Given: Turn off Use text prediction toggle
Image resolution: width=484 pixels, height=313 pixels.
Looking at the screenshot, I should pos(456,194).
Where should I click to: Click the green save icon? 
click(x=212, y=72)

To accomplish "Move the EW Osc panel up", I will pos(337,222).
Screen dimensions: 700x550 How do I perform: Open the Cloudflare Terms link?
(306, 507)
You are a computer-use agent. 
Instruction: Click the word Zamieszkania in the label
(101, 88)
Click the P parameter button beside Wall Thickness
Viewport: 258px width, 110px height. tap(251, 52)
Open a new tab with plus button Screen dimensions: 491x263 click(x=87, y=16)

==

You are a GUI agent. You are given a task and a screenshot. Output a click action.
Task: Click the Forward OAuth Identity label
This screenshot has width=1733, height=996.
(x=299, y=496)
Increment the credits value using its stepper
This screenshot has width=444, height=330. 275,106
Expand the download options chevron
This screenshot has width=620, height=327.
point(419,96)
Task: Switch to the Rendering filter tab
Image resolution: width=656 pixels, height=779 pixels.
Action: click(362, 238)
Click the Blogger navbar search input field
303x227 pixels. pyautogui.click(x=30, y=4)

* * *

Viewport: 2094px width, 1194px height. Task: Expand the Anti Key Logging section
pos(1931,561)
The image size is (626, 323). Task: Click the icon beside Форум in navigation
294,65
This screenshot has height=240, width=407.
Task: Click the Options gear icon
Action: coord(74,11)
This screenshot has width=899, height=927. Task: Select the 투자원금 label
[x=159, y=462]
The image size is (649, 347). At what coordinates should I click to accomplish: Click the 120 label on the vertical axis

» TASK OBJECTIVE:
Reproduce the stretch from the line containing "This screenshot has width=899, height=927." through the line containing "The image size is (649, 347).", swapping "vertical axis" for "y-axis" and changing nothing else.

» ANSWER BELOW:
This screenshot has width=899, height=927. Task: Select the 투자원금 label
[x=159, y=462]
The image size is (649, 347). At what coordinates should I click to accomplish: Click the 120 label on the y-axis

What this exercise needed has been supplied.